**Tasks and exercises**.
[A] In the article on the 2022 Bar exams, copy the passage starting at "The pandemic was" and ending at "across the country.".
[B] Translate this sentence from the article on the 2022 Bar exams into Spanish: "The top five examinees all came from the University of the Philippines."

**Excerpt**.
Xave Gregorio - Philstar.com
2022 Bar Exams: 3,992 pass second pandemic-era test for lawyers
This photo release shows 2022 Bar examinations takers on November 9, 2022.
Supreme Court Public Information Office, release

MANILA, Philippines (Updated 4:24 p.m.) — A total of 3,992 people passed the 2022 Bar exams out of the 9,183 examinees who finished the four-day test for aspiring lawyers.

This means that last year’s Bar exams — the second one conducted under the shadow of the COVID-19 pandemic — yielded a passing rate of 43.47%.

“The Court celebrates today as it welcomes the fresh zeal and vision that the newest members of the legal profession bring, even as it maintains the buoyant hope that each successful Bar candidate will find the most humane meaning and the noblest purposes behind this success,” Supreme Court Associate Justice Alfredo Caguioa, 2022 Bar exams chairperson, said Friday.

Caguioa continued, “May your new success be but a door that opens to ever meaningful opportunities for you to breathe life to the law in a way that is consistent with its spirit and in a manner that brings hope to the people and all of your country, which would well and truly give this accomplishment what perhaps maybe its highest worth.”

The Bar passers will be officially welcomed into the practice of law after they take their oath on May 2 at the Philippine International Convention Center and sign the Roll of Attorneys

The passing rate for the 2022 Bar exams is significantly lower than the 2020/21 test, which yielded a passing rate of 72.28%. Only those who scored an average of 75% above were deemed to have passed last year’s exams.

FULL LIST: 2022 Bar exams passers

The top five examinees all came from the University of the Philippines.

LIST: Top Bar passers, top law schools

Addressing those who failed the test, Caguioa said the Bar exams can never approximate their worth and encouraged them to keep fighting.

“Allow this setback to be only temporary, but your will to overcome the Bar examinations unchanged. The Bar examinations cannot begin to or will it ever measure the weight of your convictions, the strength of your courage, the depths of your compassion and the height of your dreams,” he said

From the initial Bar exam applicants of 10,006, only 9,183 people were able to finish the second-ever digitized and regionalized exams held over four days in November at 14 testing centers across the country

The slump in the turnout of examinees prompted Bar exams chairperson Associate Justice Alfredo Benjamin Caguioa to tell them not to give up.

This was the second Bar exams to be taken during the pandemic, with the Supreme Court having strongly urged examinees to quarantine for at least two weeks before the test and having required proof of vaccination or a negative COVID-19 test.

The pandemic was not the only hurdle in the way of the Bar exams last year as some social media users called for its postponement following the onslaught of Severe Tropical Storm “Paeng” (Nalgae) that brought heavy rains and landslides across the country.

The test still pushed through, but examinees were allowed to apply for a refund of their fees or for these to be applied to the Bar exams in September 2023.

**Data extracts**.
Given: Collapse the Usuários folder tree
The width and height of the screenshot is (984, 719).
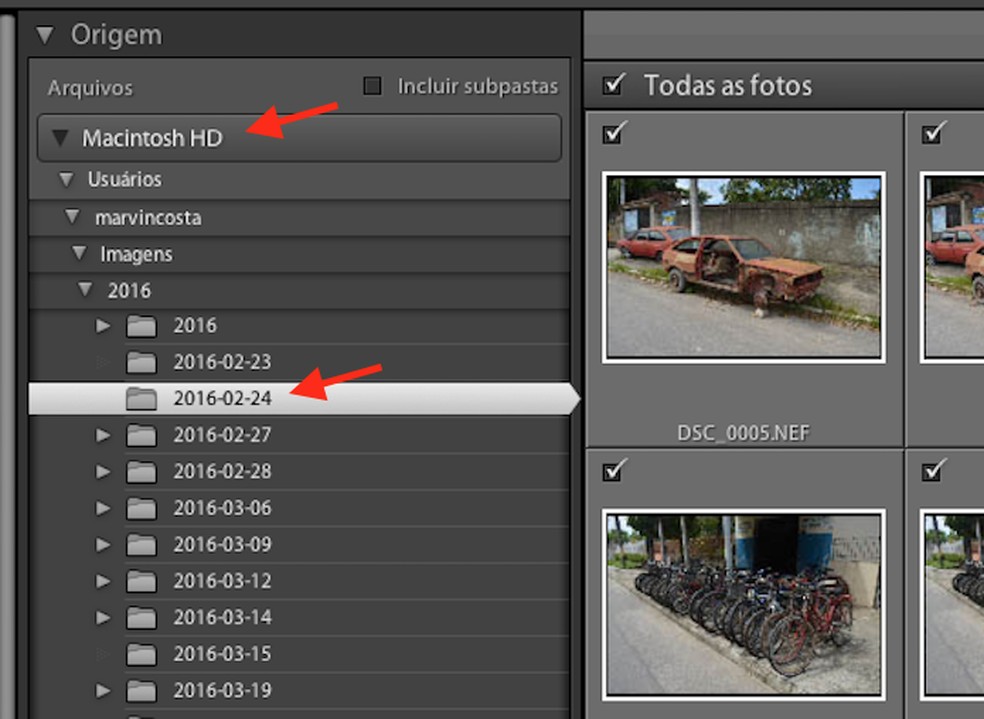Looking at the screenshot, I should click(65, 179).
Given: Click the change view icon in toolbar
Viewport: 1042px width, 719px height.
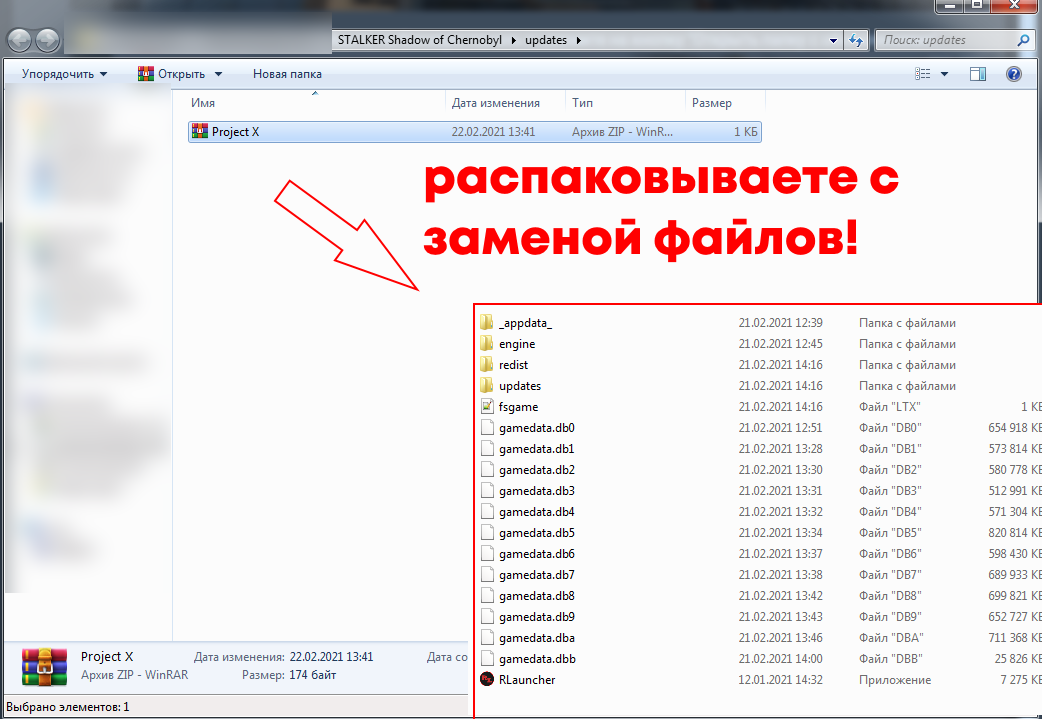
---
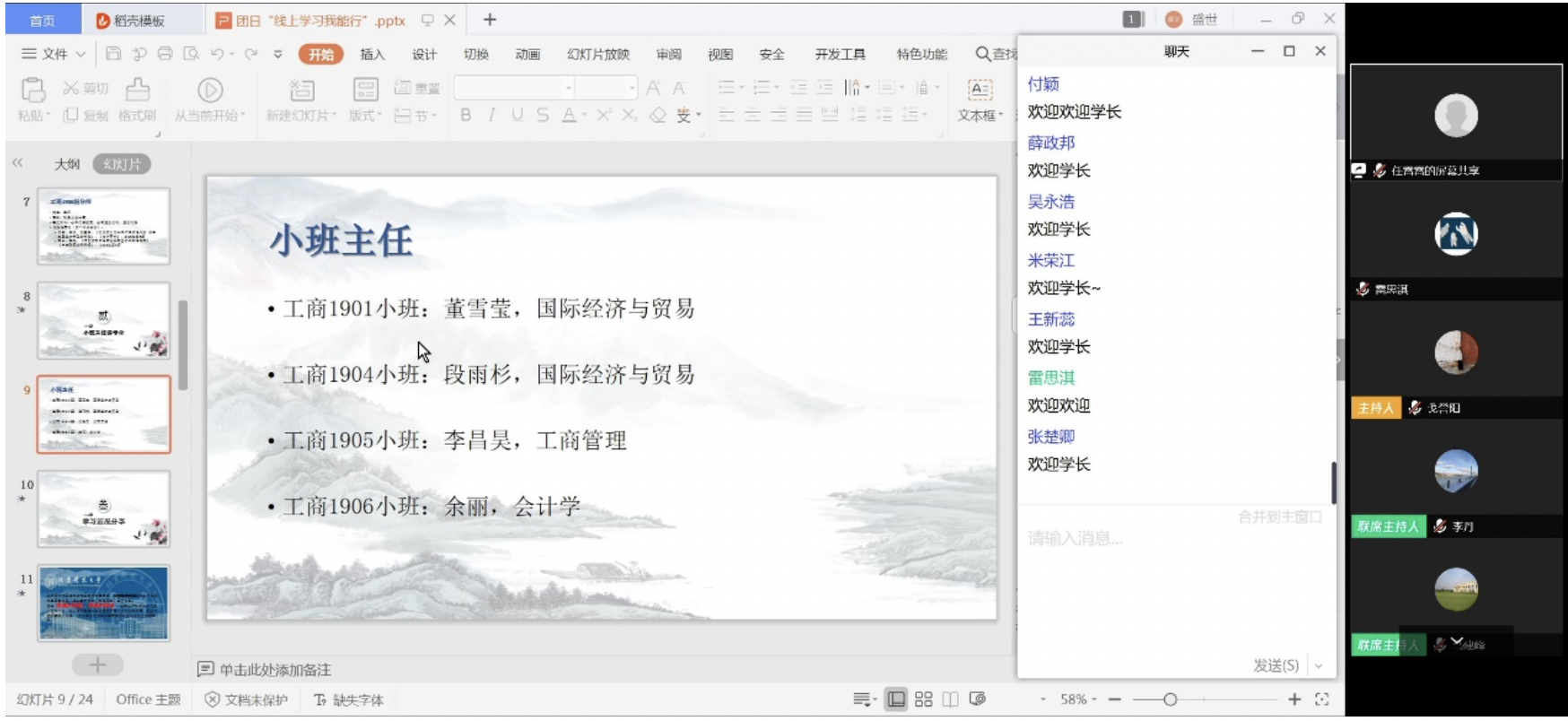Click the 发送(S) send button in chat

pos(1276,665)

**Responses by item number**.
[A]
The pandemic was not the only hurdle in the way of the Bar exams last year as some social media users called for its postponement following the onslaught of Severe Tropical Storm “Paeng” (Nalgae) that brought heavy rains and landslides across the country.

[B] Los cinco mejores examinados provenían todos de la Universidad de Filipinas.